Tarif PPN 0% diterapkan juga pada ekspor barang kena pajak berwujud, ekspor barang kena pajak tidak berwujud, dan ekspor jasa kena pajak. Dalam Pasal 16B dan Pasal 4A UU Harmonisasi Peraturan Perpajakan, terdapat 15 barang atau jasa yang dikenakan tarif PPN 0%.
Jenis barang atau jasa tersebut adalah makanan atau minuman tertentu, uang, emas batangan, jasa kesenian dan hiburan, perhotelan, jasa yang disediakan pemerintah, jasa penyediaan tempat parkir dan jasa katering.

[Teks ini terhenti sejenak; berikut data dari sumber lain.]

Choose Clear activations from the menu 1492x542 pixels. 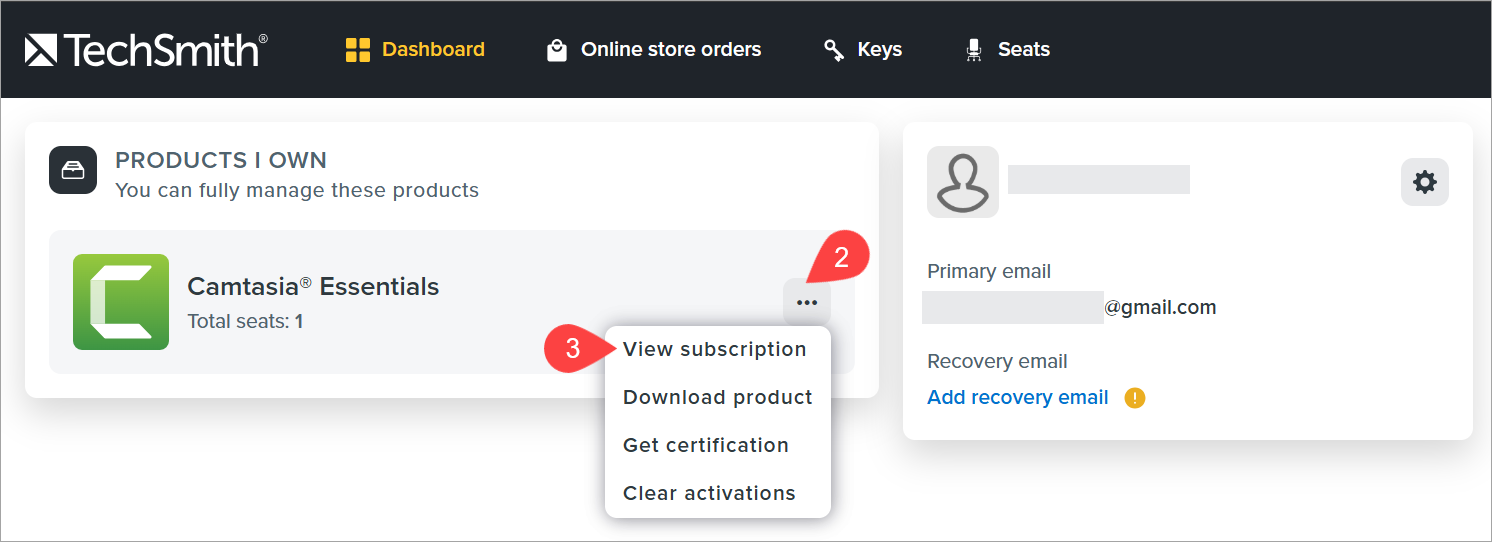tap(709, 493)
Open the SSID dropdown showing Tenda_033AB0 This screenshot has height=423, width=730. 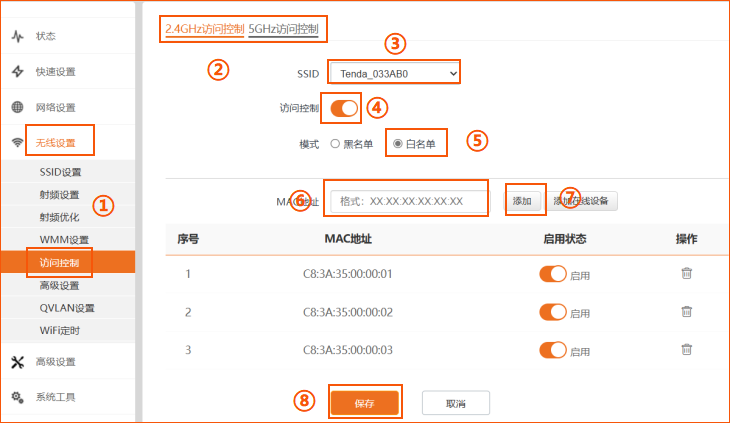click(x=394, y=73)
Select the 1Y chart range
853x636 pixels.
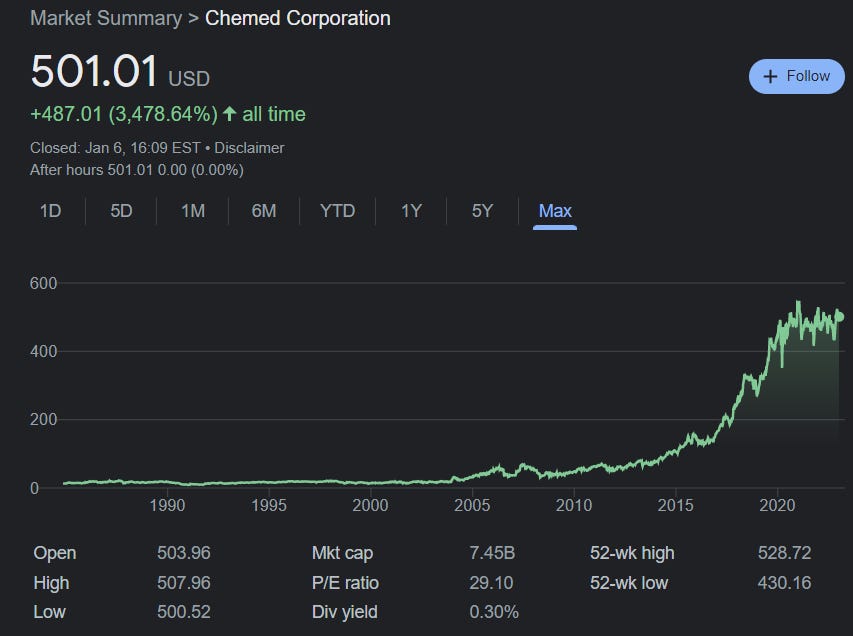click(410, 211)
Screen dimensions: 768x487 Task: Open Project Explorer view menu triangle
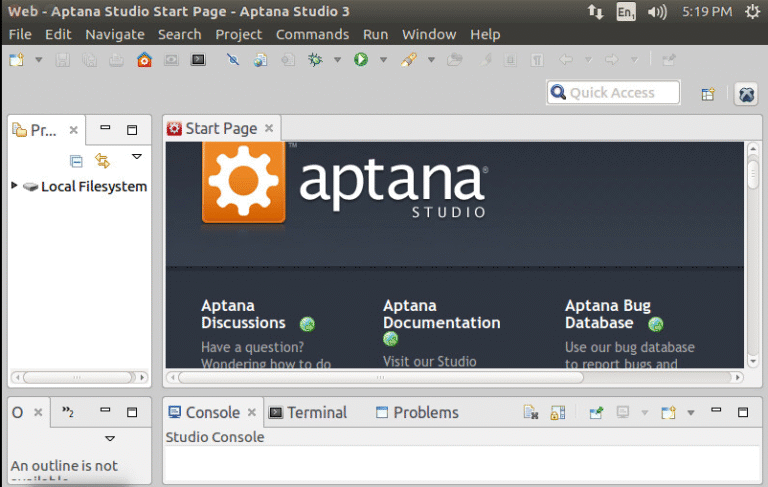pos(137,158)
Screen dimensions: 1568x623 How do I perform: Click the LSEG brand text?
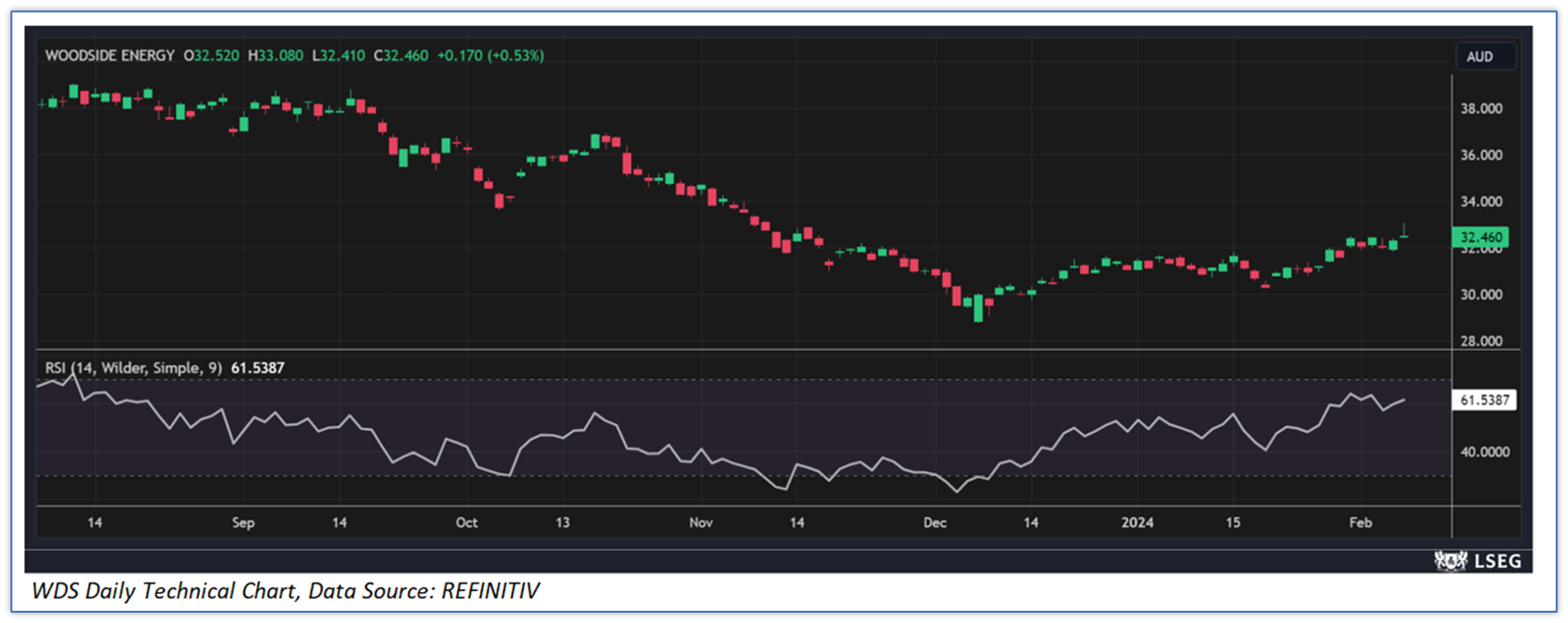1497,561
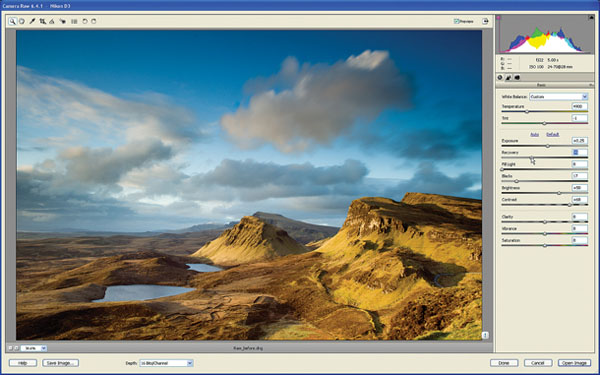Viewport: 600px width, 375px height.
Task: Click the Open Image button
Action: tap(574, 363)
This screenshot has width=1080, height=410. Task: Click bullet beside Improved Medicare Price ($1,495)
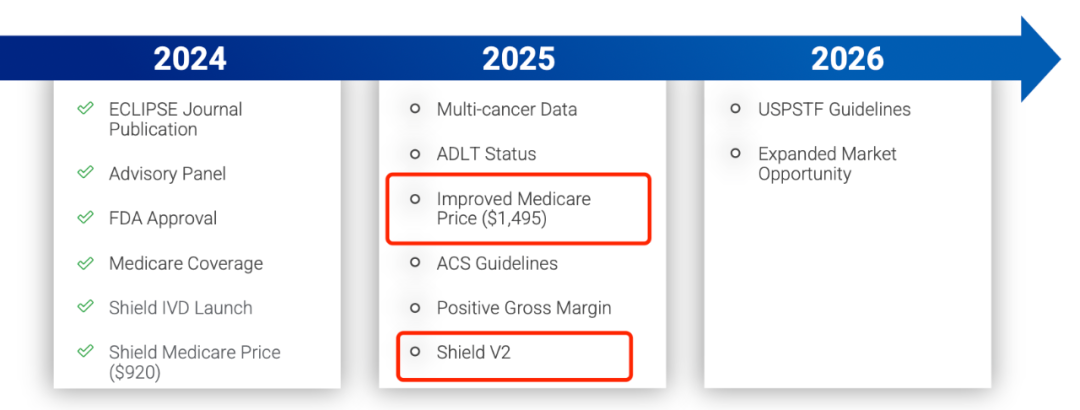click(415, 199)
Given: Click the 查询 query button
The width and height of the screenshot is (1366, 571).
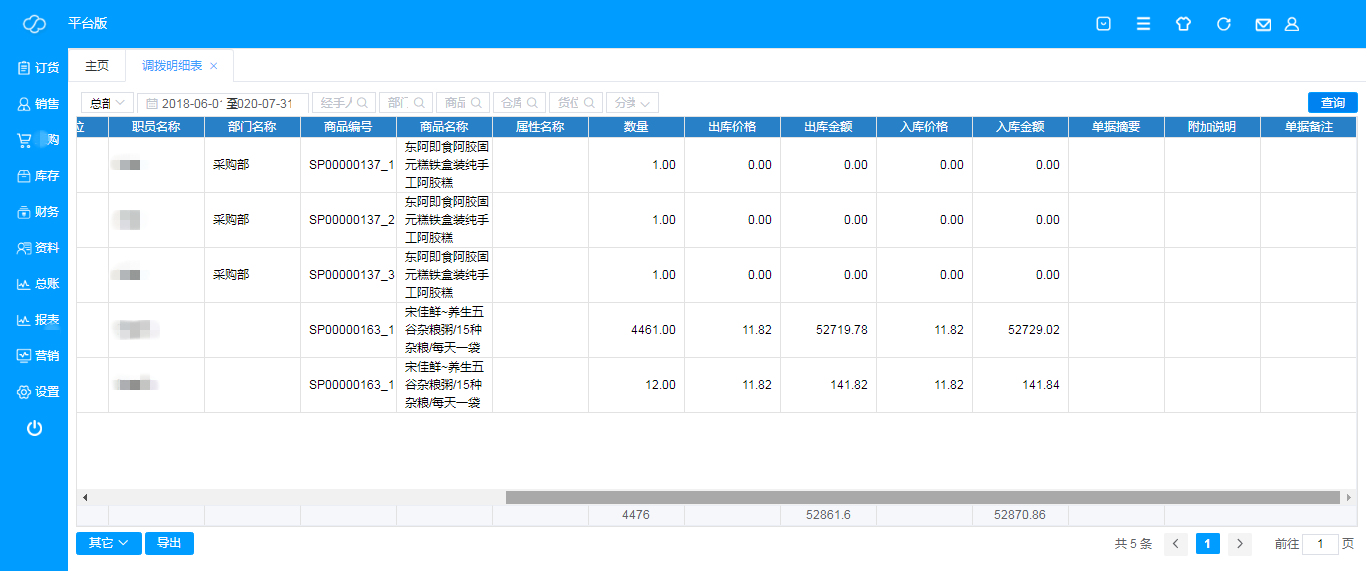Looking at the screenshot, I should (1332, 103).

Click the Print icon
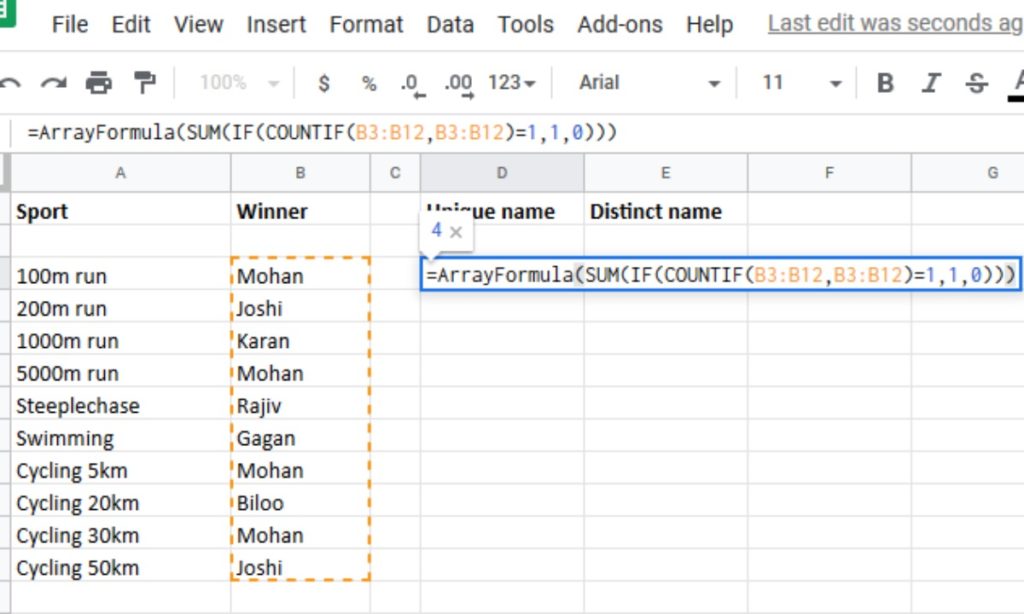tap(99, 83)
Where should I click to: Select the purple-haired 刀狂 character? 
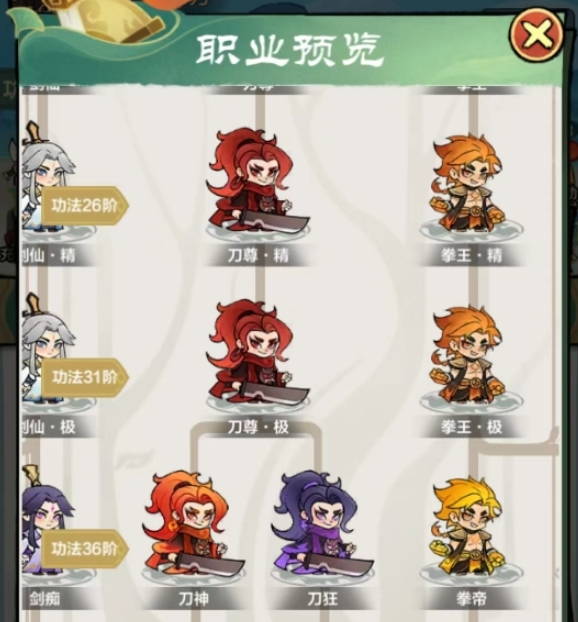coord(322,528)
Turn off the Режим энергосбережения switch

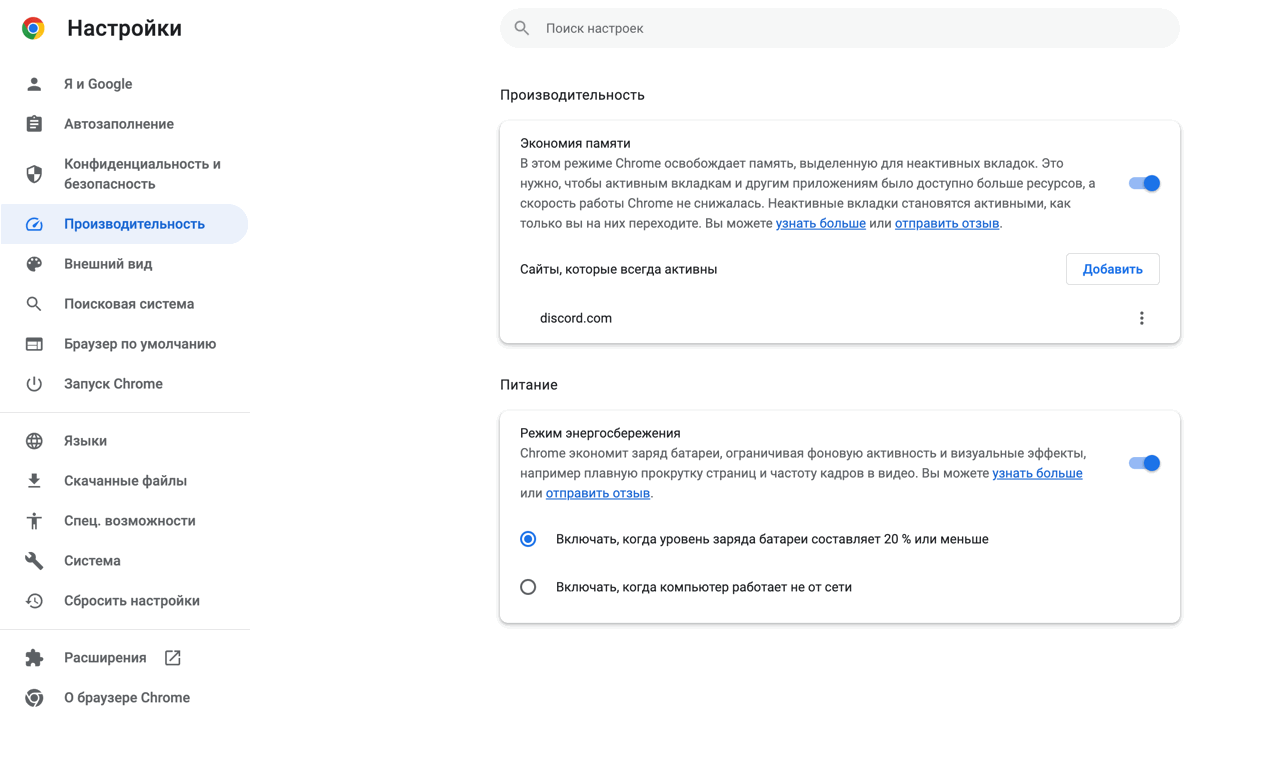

Penerimaan pajak akan difokuskan untuk distribusi program sosial pemerintah, program vaksinasi, insentif ekonomi dan lain sebagainya. Kementerian Keuangan menyebutkan penerimaan perpajakan pada tahun 2022 diproyeksikan akan tumbuh 9,5%.
Penerimaan ini pada akhirnya akan didistribusikan ulang untuk program-program pemulihan yang akan mengeksplorasi perekonomian Indonesia.
Pemulihan ekonomi pasca pandemi Covid-19 menjadi perhatian utama pemerintah dalam mempercepat pemulihan ekonomi nasional. Upaya pemerintah dalam menaikan tarif PPN 11% dinilai kurang tepat lantaran kondisi kenaikan barang pokok tengah berlangsung di berbagai daerah.
Kenaikan tarif PPN yang dirasa belum tepat ini berbanding terbalik dengan upaya percepatan pemulihan ekonomi yang harus segera dilakukan, maka pemerintah bisa memilih alternatif lain dalam upaya membangkitkan perekonomian di Indonesia, contohnya di sektor wisata.
Wisatawan asing yang datang dapat menambah devisa negara, peningkatan devisa negara dapat memberikan stimulus dalam pertumbuhan ekonomi. Alternatif ini bisa menjadi solusi lain dalam membangkitkan perekonomian di Indonesia pasca pandemi di tahun 2022.